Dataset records
____
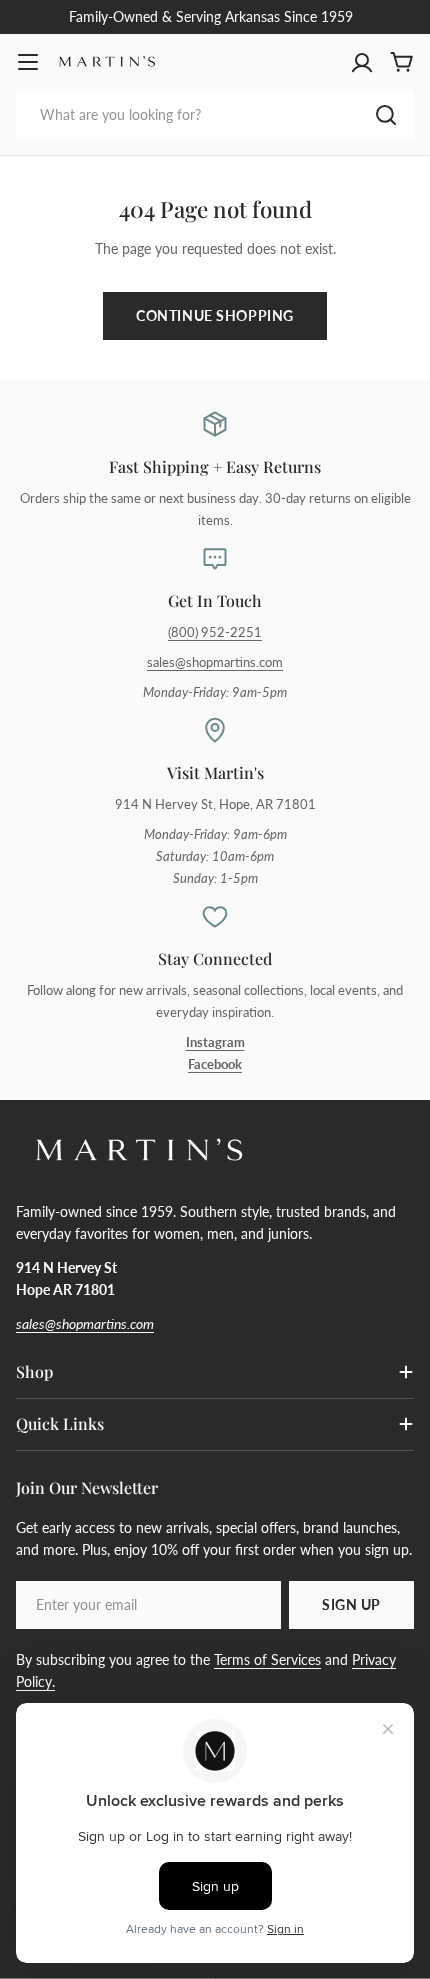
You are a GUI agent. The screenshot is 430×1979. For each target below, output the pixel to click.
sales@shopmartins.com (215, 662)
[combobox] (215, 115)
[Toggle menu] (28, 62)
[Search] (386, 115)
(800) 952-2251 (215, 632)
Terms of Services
____
Nothing but the lines from the one with "[combobox] (215, 115)" through the last line of the entries should be repeated, and those exactly.

Reply to the exercise:
[combobox] (215, 115)
[Toggle menu] (28, 62)
[Search] (386, 115)
(800) 952-2251 (215, 632)
Terms of Services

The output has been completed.